**Selected extract**

┌────────

1. To examine the thesis that there is a Soviet
effort in this area by assessing the degree of Soviet activity there and
discussing possible responses to it. In the next several weeks—with the
visits of Bhutto and the Shah,
your trip to Peking and a possible mission to Saudi Arabia—we shall hear
a great deal about this thesis. A simple objective of the meeting is to
put those who will be participating in those events in a position to
respond with a sensible position of our own.
2. The other objective is to begin to articulate a US
strategy for this area. At present, much of our policy is a
collection of responses in the context of bilateral relationships. While
it may be artificial to try to construct a detailed concept for an area
as diverse as this, it should be possible to give greater coherence to
our activities there.
The fact is that our friends who live in and near this area see a
concerted Soviet effort to achieve hegemony there for the dual purpose
of containing China and dominating a major center for supply of the
world’s energy.

└────────

Write out everything in the memo from "1. To examine" down to "of our own.", word for word. The data that comes next plays no part in the work on the memo.

**Items**
┌────────

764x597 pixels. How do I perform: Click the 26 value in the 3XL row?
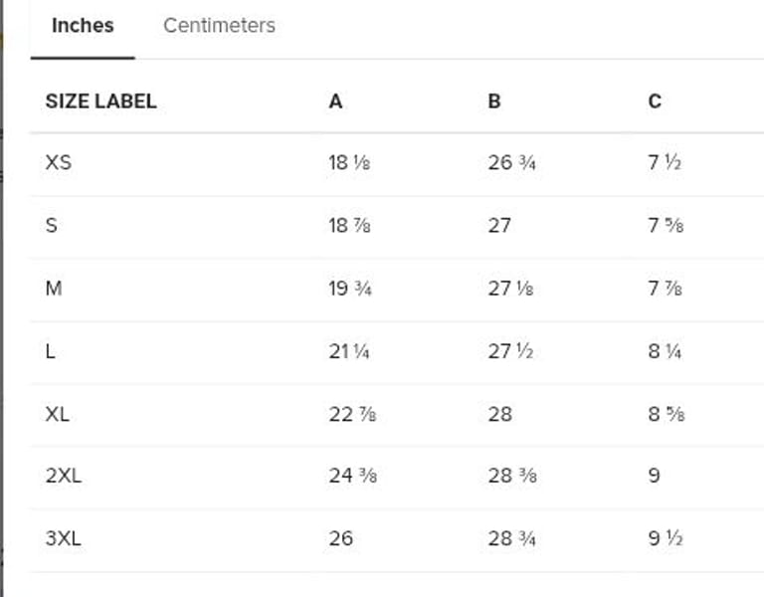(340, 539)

└────────
┌────────

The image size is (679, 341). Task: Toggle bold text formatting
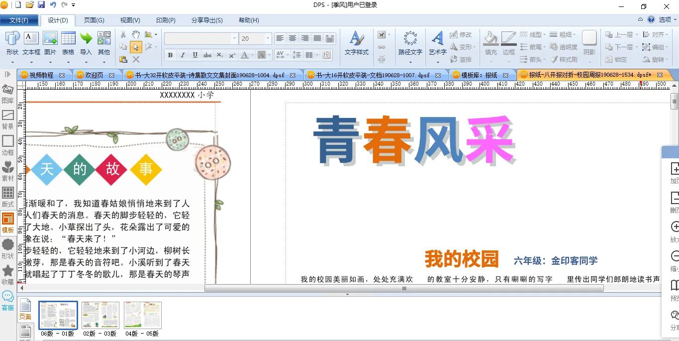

└────────

**Response to this exercise**
1. To examine the thesis that there is a Soviet
effort in this area by assessing the degree of Soviet activity there and
discussing possible responses to it. In the next several weeks—with the
visits of Bhutto and the Shah,
your trip to Peking and a possible mission to Saudi Arabia—we shall hear
a great deal about this thesis. A simple objective of the meeting is to
put those who will be participating in those events in a position to
respond with a sensible position of our own.